Write the next part of the article below on going public through a direct public offering, starting right after its last sentence.

#### PROVIDED PASSAGE
◆ ◆ ◆

Direct Public Offerings – Securities & Going Public Attorneys

Direct Public Offerings - Securities & Going Public Attorneys
While going public offers many benefits it also comes with risks and quantities of regulations with which issuers must become familiar.  Despite the risks, the U.S. capital markets remain one of the most attractive sources of financing in the world. Going public is a complicated & intricate procedure, and it is important to have experienced going public attorneys help your company navigate through the process and deal with the Securities & Exchange Commission the (“SEC”), Financial Regulatory Industry Authority (“FINRA”) & Depository Trust Company (“DTC”).

Going Public – Initial Public Offering-IPO v Direct Public Offering-DPO

In an initial public offering (IPO), the company offers and sells stock to the public through an underwriter for the first time.  When a company cannot locate an underwriter, it may sell its own shares using a direct public offering. Any sales of common stock by the investors in the IPO or DPO are called secondary sales or a secondary offering. Offers and sales of securities in IPO are regulated by three primary federal laws. These are the Securities Act of 1933, the Exchange Act of 1934, and the Sarbanes Oxly Act of 2002. These laws were created to protect investors.

Benefits of Going Public & Public Company Status

A few of the benefits of public company status include:

  • More access to capital;
  • Increased liquidity;
  • Exit strategy for investors and existing shareholders;
  • Ability to use stock as a currency;
  • Capital for future acquisitions; and
  • Prestige of public company status.

Drawbacks of Going Public

Going Public and selling shares in an IPO is not for every company. While there are significant benefits of public company status, there may drawbacks for some companies. Drawbacks of going public and public company status include:

  • Significant management’s time to comply with initial public offering and ongoing reporting obligations;
  • Limited and regulated communication with stockholders; and
  • Increased pressure to product positive short term results.

Going public is geared towards large companies, and may not be a suitable going public strategy for smaller businesses under all scenarios . The going public process begins with the company’s management and its board of directors.  The board of directors should consider the advantages and disadvantages of going public and the needs of the company. In other words, the board of directors must determine if going public is in the best interest of the company and its shareholders.

If the board approves a going public transactions then management will select the going public team, which will include a securities & going public attorney and an accounting firm registered with the Public Company Accounting and Oversight Board. The company will also require a market maker to sponsor its application for a stock ticker symbol. Once the going public team is engaged, the company should begin preparing its disclosures for the registration statement. Form S-1 is the most commonly used registration statement. A Form S-1 registration statement can be used for an IPO or DPO.

◆ ◆ ◆

#### DATASET
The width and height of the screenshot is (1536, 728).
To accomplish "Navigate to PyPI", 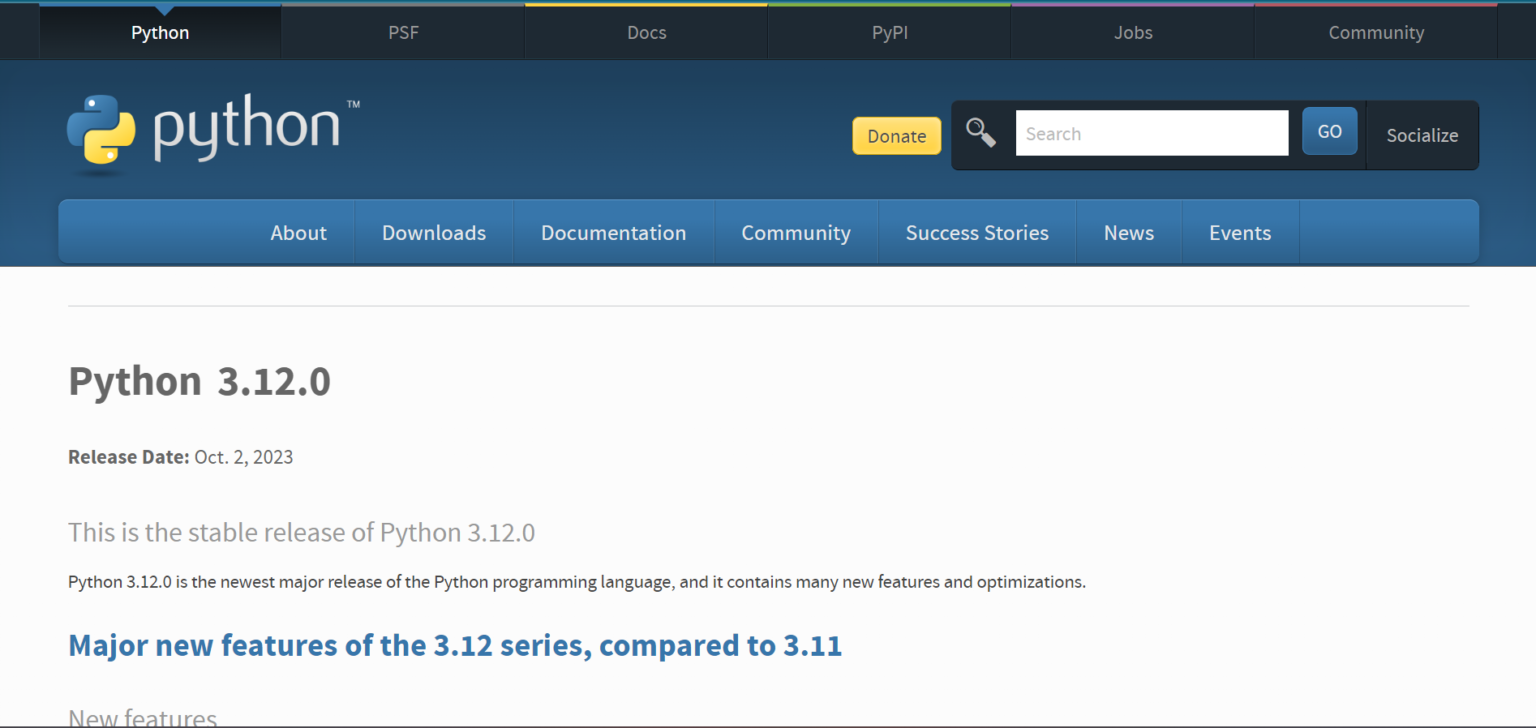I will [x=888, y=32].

◆ ◆ ◆

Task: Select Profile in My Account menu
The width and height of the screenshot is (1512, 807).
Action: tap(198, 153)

◆ ◆ ◆

#### THE OUTPUT
Form S-1 contains two parts. One part is the prospectus which is the document presented to investors.  The prospectus is both an offering document and a disclosure document. The prospectus includes a detailed description of the company’s securities, business and management. The prospectus disclosures include management’s compensation and any transactions between the company and management; the names and amounts of shareholdings of the company’s principal shareholders; audited financial statements; a discussion of the company’s operations and financial condition; information on the intended use of the offering proceeds; and a description of the company’s dividend policy, capitalization and underwriting agreement if the company is conducting its initial public offering.

The company’s securities and going public attorney should perform a detailed due diligence investigation of the company’s management, financial condition, competitive position, performance and business.  Once the disclosures are drafted, the Form S-1 will be presented to the Securities and Exchange Commission (“SEC”) for their approval or comments. Most often, the SEC provides comments that require the issuer to provide responses and an amendment to its Form S-1.  Once the SEC has approved the Form S-1, the registration statement is declared effective.

 Going Public –  Reverse Merger – Alternative Public Offering

Some companies go public in a reverse merger.  A reverse merger is a way for a private company to go public by merging into a pre-existing public company. Most often the existing public company is a shell company that has no assets or liabilities. In a reverse merger, the public company assumes the business and operations of the private company.

Reverse mergers pose significant risks to companies seeking to go public. Often shell companies are hijacked and have significant liabilities. Reverse mergers have been the subject of multiple investor alerts by the SEC and FINRA. Locating a legitimate public shell company and arranging a reverse merger is difficult. It is recommended that the company engage an experienced securities attorney assist in reverse merger due diligence process.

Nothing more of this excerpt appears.